En la última década, Bolivia ha registrado un crecimiento sostenido y notable en la exportación de carne bovina, situación que ubica a la proteína en el segundo lugar de las exportaciones no tradicionales del país.
La apertura del mercado egipcio, anunciada por el presidente Rodrigo Paz, anticipa un impulso mayor y se proyecta que la venta de carne podría subir en 40% en los próximos cinco años.
Las cifras muestran que en los últimos años los envíos al exterior no solo se han multiplicado, sino que además han alcanzado mercados cada vez más exigentes.
En ese contexto, la habilitación del mercado de Egipto y la obtención de la Certificación Halal, indispensable para la comercialización en países musulmanes, abren una etapa decisiva para el crecimiento del sector. Esta certificación, que avala prácticas de faeneo compatibles con las normas islámicas, permite a Bolivia competir en un mercado de más de 2.000 millones de consumidores en el mundo árabe y África.

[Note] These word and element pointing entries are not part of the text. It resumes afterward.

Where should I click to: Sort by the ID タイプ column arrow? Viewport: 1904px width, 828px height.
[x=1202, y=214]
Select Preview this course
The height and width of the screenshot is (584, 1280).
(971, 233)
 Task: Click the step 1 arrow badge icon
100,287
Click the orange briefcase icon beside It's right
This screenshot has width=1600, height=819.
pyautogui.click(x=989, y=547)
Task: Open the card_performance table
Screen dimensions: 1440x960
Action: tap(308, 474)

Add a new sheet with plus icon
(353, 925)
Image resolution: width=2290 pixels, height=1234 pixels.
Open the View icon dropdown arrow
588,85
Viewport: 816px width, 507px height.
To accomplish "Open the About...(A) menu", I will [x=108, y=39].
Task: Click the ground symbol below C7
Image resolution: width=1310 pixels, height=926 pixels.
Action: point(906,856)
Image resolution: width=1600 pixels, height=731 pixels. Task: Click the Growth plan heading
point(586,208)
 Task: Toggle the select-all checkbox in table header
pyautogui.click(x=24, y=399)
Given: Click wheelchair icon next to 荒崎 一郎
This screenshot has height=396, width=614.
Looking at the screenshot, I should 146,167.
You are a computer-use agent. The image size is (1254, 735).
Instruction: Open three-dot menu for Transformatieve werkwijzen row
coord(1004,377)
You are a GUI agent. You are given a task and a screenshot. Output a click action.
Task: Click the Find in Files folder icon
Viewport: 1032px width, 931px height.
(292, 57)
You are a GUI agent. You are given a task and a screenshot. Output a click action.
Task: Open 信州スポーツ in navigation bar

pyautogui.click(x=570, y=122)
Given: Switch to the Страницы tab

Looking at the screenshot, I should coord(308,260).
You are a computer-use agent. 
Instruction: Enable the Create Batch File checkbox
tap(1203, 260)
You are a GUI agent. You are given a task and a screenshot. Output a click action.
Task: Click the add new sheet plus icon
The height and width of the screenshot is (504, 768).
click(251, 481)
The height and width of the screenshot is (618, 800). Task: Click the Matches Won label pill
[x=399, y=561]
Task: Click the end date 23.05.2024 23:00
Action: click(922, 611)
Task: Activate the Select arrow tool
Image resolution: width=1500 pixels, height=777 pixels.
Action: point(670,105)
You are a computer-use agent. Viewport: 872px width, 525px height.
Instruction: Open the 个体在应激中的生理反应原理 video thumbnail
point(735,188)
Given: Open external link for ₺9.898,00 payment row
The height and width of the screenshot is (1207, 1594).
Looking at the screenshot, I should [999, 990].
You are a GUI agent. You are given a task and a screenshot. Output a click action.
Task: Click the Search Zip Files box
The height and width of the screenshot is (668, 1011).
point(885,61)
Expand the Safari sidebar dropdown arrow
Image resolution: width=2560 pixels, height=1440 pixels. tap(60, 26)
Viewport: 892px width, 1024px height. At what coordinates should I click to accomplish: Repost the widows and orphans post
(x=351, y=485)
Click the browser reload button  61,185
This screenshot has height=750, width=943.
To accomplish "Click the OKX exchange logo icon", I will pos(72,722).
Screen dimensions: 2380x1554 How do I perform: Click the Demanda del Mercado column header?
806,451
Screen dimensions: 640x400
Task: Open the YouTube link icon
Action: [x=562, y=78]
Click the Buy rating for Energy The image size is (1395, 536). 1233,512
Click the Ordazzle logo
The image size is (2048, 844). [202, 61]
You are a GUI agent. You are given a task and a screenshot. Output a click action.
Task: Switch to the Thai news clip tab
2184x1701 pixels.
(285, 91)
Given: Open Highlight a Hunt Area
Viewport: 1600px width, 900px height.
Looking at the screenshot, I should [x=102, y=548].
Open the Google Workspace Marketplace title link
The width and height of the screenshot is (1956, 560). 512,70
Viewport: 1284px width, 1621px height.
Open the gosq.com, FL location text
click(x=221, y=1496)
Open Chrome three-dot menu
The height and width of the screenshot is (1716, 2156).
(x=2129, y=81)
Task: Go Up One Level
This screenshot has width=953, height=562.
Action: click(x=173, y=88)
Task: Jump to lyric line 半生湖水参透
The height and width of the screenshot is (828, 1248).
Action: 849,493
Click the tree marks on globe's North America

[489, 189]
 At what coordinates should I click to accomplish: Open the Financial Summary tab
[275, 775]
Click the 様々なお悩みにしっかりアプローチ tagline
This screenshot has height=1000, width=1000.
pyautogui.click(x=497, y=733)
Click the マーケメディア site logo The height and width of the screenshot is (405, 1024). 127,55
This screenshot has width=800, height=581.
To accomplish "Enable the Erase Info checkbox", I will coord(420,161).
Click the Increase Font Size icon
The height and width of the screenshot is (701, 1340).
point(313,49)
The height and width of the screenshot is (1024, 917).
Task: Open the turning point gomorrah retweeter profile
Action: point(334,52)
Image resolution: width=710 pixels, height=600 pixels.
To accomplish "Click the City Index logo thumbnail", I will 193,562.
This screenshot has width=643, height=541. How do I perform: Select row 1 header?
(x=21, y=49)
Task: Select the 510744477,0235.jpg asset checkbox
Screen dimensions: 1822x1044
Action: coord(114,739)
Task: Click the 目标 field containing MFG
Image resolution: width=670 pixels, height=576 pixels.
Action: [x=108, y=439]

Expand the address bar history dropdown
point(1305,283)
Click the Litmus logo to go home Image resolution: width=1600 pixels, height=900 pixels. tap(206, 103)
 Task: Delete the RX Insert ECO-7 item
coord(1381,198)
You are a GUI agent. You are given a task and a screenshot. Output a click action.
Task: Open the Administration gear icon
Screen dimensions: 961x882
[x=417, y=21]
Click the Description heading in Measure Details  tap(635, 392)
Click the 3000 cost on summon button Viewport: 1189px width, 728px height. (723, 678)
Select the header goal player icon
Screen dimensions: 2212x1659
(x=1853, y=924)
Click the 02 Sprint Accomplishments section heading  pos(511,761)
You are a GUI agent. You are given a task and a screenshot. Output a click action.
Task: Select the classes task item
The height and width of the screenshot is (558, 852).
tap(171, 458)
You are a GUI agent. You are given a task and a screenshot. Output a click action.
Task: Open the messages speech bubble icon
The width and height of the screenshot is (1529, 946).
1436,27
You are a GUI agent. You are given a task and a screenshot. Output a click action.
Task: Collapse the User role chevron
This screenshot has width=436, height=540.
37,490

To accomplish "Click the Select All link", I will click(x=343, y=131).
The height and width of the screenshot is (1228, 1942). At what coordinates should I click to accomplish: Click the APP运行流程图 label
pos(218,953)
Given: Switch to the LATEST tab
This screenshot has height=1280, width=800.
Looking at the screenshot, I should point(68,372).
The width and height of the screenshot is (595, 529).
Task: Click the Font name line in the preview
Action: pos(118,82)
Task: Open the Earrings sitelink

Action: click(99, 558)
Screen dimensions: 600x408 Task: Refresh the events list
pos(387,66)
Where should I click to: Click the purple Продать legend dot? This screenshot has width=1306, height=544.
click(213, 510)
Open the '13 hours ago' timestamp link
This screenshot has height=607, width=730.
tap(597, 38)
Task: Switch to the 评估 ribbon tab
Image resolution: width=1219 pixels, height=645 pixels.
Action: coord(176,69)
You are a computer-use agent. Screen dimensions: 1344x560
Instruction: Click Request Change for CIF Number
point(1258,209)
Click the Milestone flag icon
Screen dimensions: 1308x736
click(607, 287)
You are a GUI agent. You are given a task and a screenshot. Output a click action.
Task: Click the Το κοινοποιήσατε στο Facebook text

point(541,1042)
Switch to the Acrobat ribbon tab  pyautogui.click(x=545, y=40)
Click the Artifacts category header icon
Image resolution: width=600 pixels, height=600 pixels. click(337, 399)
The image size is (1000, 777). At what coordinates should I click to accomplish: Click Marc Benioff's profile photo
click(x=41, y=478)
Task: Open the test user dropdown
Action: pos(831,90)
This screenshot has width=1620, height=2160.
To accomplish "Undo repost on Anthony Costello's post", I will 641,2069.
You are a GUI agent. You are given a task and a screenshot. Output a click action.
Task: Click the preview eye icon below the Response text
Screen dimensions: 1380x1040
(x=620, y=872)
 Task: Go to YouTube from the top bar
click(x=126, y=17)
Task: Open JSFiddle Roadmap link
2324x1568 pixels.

Sin embargo, el reto no es menor. Exigirá al sector ganadero mantener la calidad, escalar la producción y sostener una política sanitaria rigurosa. Al mismo tiempo, demandará coordinación público-privada para garantizar el cumplimiento de normas y la consolidación de acuerdos.
IBCE
Gary Rodríguez, gerente del Instituto Boliviano de Comercio Exterior (IBCE), dijo a La Razón que la exportación de carne y derivados ha tenido un crecimiento vertiginoso y hoy ocupa el segundo lugar dentro de las exportaciones no tradicionales del país, solo por detrás de la soya y derivados.